Exercise »
Determine the number of lines in the following entries that hold the word "will". Give only that number.

Data for review below:

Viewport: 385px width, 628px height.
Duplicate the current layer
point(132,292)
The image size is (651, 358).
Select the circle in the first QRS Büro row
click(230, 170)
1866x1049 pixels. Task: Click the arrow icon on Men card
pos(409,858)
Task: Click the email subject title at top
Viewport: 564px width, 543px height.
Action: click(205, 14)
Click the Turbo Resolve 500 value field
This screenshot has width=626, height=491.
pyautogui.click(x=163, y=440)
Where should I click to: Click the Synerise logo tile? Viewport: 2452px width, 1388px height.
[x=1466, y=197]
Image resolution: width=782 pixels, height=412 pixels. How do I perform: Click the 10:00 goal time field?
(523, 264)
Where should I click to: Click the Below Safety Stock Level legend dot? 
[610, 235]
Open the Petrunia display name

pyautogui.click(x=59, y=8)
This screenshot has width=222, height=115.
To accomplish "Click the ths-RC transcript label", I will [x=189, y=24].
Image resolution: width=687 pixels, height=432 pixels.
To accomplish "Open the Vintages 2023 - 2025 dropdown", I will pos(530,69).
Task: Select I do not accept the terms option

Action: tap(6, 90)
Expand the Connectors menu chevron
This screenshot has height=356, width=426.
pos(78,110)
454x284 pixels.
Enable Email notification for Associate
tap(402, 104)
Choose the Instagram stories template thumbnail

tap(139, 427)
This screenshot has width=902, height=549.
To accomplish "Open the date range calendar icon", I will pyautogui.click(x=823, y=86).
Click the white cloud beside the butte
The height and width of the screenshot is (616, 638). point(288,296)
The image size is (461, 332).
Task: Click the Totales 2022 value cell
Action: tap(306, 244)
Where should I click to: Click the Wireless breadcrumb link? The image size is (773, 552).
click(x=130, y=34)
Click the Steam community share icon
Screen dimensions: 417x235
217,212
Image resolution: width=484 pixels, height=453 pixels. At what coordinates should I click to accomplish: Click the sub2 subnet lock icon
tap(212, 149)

End of Data for review.

Output below »
3